De A comme « Auberge » à Z comme « Zweig », le psychiatre Emmanuel Venet trace un itinéraire intime et savant dans un abécédaire délicat et érudit.

« Le 16 juillet 1882, Sigmund Freud s’installe dans un café sur la place centrale de Teschen pour écrire à Martha Bernays, sa fiancée, qu’il va rejoindre à Hambourg ». Tel est l’incipit de la nouvelle inaugurale, la première d’une série de vingt-six qui forment un abécédaire facétieux et savant à la fois, bien dans le ton des précédents livres d’Emmanuel Venet.

Freud évoque dans sa lettre sur papier à en-tête de la brasserie « le café qu’on a tardé à lui servir, le délicieux gâteau qu’il s’est offert, et la fortune qu’il pourrait dissiper dans cette auberge, à force d’y acheter ce qui, d’après lui, s’y vend : la lumière, l’encre, l’usure du mobilier. » Ainsi se trouve expliqué dès l’ouverture ce titre énigmatique, placé sous le signe de l’écriture et d’une forme de mélancolie, dont l’auteur, par ailleurs psychiatre, a vu de multiples manifestations dans ses consultations.

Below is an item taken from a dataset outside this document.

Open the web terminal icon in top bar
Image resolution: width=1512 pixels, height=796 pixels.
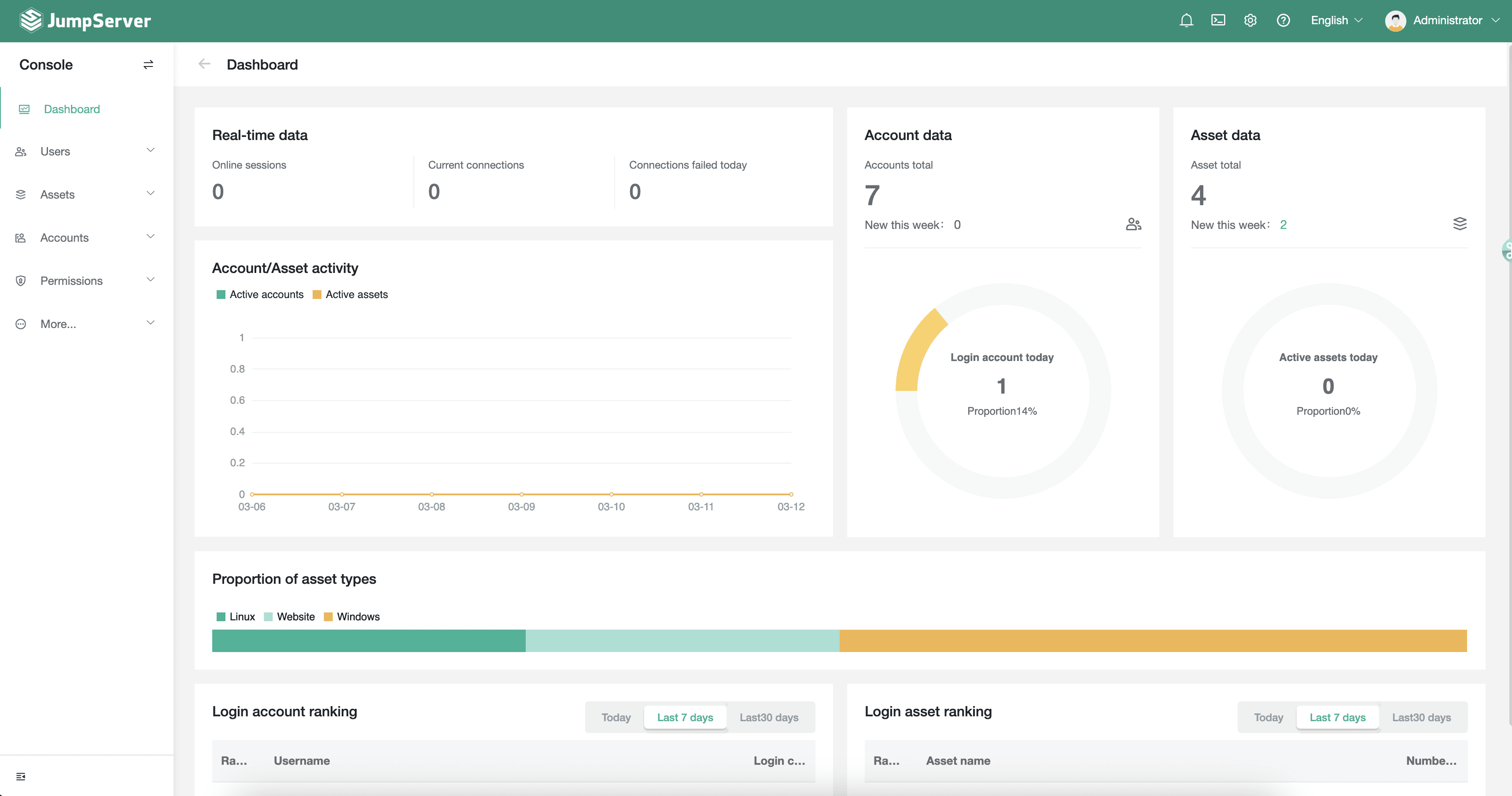point(1218,20)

Ce n’est pas ce qu’il commente pour sa part dans ce « petit coup d’éclat stylistique d’un homme épris qui se met en route », mais « les plus nobles attributs de l’homme : la raison que symbolisent les Lumières ; la langue et sa capture dans un système d’écriture ; et la technique par laquelle les humains fabriquent des lits où dormir et des tables où manger. » Cette formule vaut pour lui comme un « talisman », depuis sa première lecture de cette lettre. C’est pourquoi il l’a choisie comme titre de ce recueil de textes brefs, de nature souvent autobiographique, mais qui font aussi la place à une culture aussi solide que rieuse et plaisante, bien dans son style.

 

Les brouillards de Lyon, Kafka, Laure et Yersinia

L’auteur évoque son enfance lyonnaise, remplie de brouillards, et son éducation à l’ombre de parents pénétrés de religion catholique et de valeurs conservatrices, son parcours spirituel, ses désillusions amoureuses, ses affinités littéraires, ou encore son expérience de psychiatre. Il fait le récit de la vie amoureuse complexe de Kafka, pour qui chaque amante risque de devenir une épouse qui exigera, selon les termes de l’écrivain pragois, « une vie moyenne, un appartement confortable, une nourriture abondante, le sommeil à onze heures du soir, une chambre chauffée ». Bref, commente Emmanuel Venet, « une purge pour qui veut consacrer son existence à la création ».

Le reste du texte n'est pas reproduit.